**Objective:** Copy the lines word for word, beginning with the line containing "The width and height of the screenshot is (1472, 812)." and continuing through the line containing "I will pos(34,53).".

>>>>

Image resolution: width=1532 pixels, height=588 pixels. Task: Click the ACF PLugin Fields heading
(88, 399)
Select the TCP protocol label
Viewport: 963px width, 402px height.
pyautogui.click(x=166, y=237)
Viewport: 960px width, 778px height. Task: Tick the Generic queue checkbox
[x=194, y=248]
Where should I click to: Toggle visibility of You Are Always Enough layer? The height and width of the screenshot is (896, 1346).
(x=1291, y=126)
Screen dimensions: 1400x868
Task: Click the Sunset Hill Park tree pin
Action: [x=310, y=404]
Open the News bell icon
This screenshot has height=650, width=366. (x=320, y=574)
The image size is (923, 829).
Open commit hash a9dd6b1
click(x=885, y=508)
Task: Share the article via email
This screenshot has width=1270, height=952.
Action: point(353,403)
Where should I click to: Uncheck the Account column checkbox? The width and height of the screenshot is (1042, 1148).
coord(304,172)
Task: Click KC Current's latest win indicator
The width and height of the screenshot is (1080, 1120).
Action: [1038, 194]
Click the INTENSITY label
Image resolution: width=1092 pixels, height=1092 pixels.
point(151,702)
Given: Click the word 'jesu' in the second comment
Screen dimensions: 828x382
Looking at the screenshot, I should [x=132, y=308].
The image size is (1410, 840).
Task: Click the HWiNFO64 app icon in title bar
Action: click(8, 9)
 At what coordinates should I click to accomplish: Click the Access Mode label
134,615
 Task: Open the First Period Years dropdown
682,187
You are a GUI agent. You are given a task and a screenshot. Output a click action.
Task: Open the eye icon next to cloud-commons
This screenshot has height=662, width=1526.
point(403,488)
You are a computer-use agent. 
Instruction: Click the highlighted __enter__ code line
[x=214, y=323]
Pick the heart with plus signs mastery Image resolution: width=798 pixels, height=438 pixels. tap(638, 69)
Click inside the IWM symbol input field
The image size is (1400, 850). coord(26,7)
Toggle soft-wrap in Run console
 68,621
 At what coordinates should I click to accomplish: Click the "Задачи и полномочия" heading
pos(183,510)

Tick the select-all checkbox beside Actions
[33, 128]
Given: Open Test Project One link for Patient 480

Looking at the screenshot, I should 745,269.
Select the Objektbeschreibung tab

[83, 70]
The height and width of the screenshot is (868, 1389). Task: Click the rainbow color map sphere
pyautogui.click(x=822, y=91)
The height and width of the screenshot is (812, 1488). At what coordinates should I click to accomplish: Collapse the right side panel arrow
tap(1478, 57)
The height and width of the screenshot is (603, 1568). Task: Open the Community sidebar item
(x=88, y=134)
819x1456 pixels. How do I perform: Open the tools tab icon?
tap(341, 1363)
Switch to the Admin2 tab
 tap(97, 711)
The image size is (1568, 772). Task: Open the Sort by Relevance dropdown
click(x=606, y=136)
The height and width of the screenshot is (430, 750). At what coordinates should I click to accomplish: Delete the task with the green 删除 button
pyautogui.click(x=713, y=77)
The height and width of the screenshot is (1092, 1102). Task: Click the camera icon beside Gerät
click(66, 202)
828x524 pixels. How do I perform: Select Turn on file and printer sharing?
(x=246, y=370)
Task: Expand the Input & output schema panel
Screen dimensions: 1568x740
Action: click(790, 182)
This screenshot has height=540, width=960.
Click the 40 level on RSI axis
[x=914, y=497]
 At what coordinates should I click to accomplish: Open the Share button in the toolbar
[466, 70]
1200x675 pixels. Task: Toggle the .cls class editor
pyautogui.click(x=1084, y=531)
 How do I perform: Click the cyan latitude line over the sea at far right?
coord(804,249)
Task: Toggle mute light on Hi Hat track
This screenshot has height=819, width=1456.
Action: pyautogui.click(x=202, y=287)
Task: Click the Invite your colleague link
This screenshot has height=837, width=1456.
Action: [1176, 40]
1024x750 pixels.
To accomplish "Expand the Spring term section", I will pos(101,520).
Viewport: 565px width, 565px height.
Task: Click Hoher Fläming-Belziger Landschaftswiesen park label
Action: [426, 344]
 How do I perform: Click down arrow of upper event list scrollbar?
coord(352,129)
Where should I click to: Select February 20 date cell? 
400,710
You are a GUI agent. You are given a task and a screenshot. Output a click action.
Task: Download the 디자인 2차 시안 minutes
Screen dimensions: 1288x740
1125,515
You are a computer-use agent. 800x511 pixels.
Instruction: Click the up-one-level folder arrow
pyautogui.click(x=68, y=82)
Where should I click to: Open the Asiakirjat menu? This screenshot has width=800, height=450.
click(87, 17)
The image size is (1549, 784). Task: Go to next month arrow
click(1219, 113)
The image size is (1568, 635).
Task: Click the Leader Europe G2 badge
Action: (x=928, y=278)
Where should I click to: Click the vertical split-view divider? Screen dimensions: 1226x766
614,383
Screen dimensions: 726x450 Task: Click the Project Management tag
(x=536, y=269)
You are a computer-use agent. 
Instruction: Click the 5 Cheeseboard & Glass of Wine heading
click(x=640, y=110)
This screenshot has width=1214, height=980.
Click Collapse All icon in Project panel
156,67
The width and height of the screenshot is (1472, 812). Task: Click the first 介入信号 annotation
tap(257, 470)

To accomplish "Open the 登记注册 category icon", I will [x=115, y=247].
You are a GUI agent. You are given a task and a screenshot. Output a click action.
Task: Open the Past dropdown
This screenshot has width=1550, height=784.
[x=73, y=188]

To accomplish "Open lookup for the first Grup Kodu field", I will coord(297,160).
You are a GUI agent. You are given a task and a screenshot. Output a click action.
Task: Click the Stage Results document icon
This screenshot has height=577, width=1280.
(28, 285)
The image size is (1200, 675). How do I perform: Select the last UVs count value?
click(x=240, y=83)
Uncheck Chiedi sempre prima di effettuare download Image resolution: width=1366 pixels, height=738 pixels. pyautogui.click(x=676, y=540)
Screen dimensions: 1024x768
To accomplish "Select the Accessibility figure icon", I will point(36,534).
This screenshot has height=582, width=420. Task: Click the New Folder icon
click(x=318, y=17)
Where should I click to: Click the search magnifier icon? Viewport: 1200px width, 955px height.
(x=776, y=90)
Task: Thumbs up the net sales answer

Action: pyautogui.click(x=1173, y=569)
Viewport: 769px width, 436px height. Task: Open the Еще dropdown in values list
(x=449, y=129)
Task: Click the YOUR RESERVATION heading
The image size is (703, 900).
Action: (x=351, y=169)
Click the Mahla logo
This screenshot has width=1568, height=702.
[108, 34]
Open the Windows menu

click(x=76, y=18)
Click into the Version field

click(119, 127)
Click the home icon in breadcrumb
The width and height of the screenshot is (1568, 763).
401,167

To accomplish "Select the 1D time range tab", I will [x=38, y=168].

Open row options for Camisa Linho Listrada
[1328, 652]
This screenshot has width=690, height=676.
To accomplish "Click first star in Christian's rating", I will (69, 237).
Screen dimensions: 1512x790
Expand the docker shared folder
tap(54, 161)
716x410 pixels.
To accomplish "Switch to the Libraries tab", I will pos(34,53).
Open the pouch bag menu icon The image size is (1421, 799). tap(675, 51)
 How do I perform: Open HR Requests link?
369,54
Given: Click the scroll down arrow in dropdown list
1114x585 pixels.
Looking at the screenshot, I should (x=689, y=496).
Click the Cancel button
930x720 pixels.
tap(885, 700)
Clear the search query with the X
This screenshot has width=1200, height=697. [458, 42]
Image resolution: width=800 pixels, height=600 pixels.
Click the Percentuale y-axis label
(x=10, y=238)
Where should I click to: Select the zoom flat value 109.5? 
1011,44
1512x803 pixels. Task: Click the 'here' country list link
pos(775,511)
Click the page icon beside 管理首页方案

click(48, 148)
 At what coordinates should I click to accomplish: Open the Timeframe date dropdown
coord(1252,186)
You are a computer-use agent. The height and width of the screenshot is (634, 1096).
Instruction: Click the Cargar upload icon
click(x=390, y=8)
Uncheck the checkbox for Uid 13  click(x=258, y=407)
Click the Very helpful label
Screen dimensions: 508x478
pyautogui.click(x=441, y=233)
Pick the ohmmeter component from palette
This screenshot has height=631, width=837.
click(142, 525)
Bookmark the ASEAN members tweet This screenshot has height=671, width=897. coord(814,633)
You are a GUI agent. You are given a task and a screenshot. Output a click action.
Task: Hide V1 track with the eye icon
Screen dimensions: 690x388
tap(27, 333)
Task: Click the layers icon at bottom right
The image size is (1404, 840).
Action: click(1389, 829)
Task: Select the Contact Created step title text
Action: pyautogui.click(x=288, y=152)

<<<<

**In response:**
The width and height of the screenshot is (1472, 812). Task: Click the first 介入信号 annotation
tap(257, 470)

To accomplish "Open the 登记注册 category icon", I will [x=115, y=247].
You are a GUI agent. You are given a task and a screenshot. Output a click action.
Task: Open the Past dropdown
This screenshot has width=1550, height=784.
[x=73, y=188]

To accomplish "Open lookup for the first Grup Kodu field", I will coord(297,160).
You are a GUI agent. You are given a task and a screenshot. Output a click action.
Task: Click the Stage Results document icon
This screenshot has height=577, width=1280.
(28, 285)
The image size is (1200, 675). How do I perform: Select the last UVs count value?
click(x=240, y=83)
Uncheck Chiedi sempre prima di effettuare download Image resolution: width=1366 pixels, height=738 pixels. pyautogui.click(x=676, y=540)
Screen dimensions: 1024x768
To accomplish "Select the Accessibility figure icon", I will point(36,534).
This screenshot has height=582, width=420. Task: Click the New Folder icon
click(x=318, y=17)
Where should I click to: Click the search magnifier icon? Viewport: 1200px width, 955px height.
(x=776, y=90)
Task: Thumbs up the net sales answer

Action: pyautogui.click(x=1173, y=569)
Viewport: 769px width, 436px height. Task: Open the Еще dropdown in values list
(x=449, y=129)
Task: Click the YOUR RESERVATION heading
The image size is (703, 900).
Action: (x=351, y=169)
Click the Mahla logo
This screenshot has width=1568, height=702.
[108, 34]
Open the Windows menu

click(x=76, y=18)
Click into the Version field

click(119, 127)
Click the home icon in breadcrumb
The width and height of the screenshot is (1568, 763).
401,167

To accomplish "Select the 1D time range tab", I will [x=38, y=168].

Open row options for Camisa Linho Listrada
[1328, 652]
This screenshot has width=690, height=676.
To accomplish "Click first star in Christian's rating", I will (69, 237).
Screen dimensions: 1512x790
Expand the docker shared folder
tap(54, 161)
716x410 pixels.
To accomplish "Switch to the Libraries tab", I will pos(34,53).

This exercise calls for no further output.